**SET PROBLEM:** Can you express each line of the material below as a JSON list of strings, one string per line, with blank lines left out?

— begin MATERIAL FOR THIS EXERCISE —

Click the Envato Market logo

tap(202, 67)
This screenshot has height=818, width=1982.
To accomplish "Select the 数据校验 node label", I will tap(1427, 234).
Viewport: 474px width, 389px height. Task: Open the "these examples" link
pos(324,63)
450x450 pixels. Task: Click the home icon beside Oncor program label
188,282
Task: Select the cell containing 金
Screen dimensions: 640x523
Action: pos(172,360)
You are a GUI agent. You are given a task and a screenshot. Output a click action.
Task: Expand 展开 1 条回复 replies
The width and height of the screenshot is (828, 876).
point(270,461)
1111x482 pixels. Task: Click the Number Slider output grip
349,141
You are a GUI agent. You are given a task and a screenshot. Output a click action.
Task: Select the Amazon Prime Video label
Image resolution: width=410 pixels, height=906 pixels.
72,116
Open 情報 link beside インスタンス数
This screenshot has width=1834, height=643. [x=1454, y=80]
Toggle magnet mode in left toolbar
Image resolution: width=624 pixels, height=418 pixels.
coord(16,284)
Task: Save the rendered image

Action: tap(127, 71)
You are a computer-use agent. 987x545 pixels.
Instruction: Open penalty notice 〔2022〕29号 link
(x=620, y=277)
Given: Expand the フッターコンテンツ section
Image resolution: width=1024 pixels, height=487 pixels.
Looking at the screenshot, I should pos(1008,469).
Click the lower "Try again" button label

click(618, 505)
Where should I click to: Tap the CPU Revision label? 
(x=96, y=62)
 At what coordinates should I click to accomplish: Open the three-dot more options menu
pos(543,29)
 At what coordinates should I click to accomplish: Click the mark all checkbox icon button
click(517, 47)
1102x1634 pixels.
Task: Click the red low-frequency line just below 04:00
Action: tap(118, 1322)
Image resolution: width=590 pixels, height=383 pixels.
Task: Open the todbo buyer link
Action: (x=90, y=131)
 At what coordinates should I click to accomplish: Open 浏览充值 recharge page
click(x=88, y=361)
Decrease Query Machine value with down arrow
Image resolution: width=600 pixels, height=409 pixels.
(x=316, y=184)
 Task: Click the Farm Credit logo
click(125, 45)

— end MATERIAL FOR THIS EXERCISE —

**TASK OUTPUT:**
[
  "Click the Envato Market logo",
  "tap(202, 67)",
  "This screenshot has height=818, width=1982.",
  "To accomplish \"Select the 数据校验 node label\", I will tap(1427, 234).",
  "Viewport: 474px width, 389px height. Task: Open the \"these examples\" link",
  "pos(324,63)",
  "450x450 pixels. Task: Click the home icon beside Oncor program label",
  "188,282",
  "Task: Select the cell containing 金",
  "Screen dimensions: 640x523",
  "Action: pos(172,360)",
  "You are a GUI agent. You are given a task and a screenshot. Output a click action.",
  "Task: Expand 展开 1 条回复 replies",
  "The width and height of the screenshot is (828, 876).",
  "point(270,461)",
  "1111x482 pixels. Task: Click the Number Slider output grip",
  "349,141",
  "You are a GUI agent. You are given a task and a screenshot. Output a click action.",
  "Task: Select the Amazon Prime Video label",
  "Image resolution: width=410 pixels, height=906 pixels.",
  "72,116",
  "Open 情報 link beside インスタンス数",
  "This screenshot has width=1834, height=643. [x=1454, y=80]",
  "Toggle magnet mode in left toolbar",
  "Image resolution: width=624 pixels, height=418 pixels.",
  "coord(16,284)",
  "Task: Save the rendered image",
  "Action: tap(127, 71)",
  "You are a computer-use agent. 987x545 pixels.",
  "Instruction: Open penalty notice 〔2022〕29号 link",
  "(x=620, y=277)",
  "Given: Expand the フッターコンテンツ section",
  "Image resolution: width=1024 pixels, height=487 pixels.",
  "Looking at the screenshot, I should pos(1008,469).",
  "Click the lower \"Try again\" button label",
  "click(618, 505)",
  "Where should I click to: Tap the CPU Revision label? ",
  "(x=96, y=62)",
  " At what coordinates should I click to accomplish: Open the three-dot more options menu",
  "pos(543,29)",
  " At what coordinates should I click to accomplish: Click the mark all checkbox icon button",
  "click(517, 47)",
  "1102x1634 pixels.",
  "Task: Click the red low-frequency line just below 04:00",
  "Action: tap(118, 1322)",
  "Image resolution: width=590 pixels, height=383 pixels.",
  "Task: Open the todbo buyer link",
  "Action: (x=90, y=131)",
  " At what coordinates should I click to accomplish: Open 浏览充值 recharge page",
  "click(x=88, y=361)",
  "Decrease Query Machine value with down arrow",
  "Image resolution: width=600 pixels, height=409 pixels.",
  "(x=316, y=184)",
  " Task: Click the Farm Credit logo",
  "click(125, 45)"
]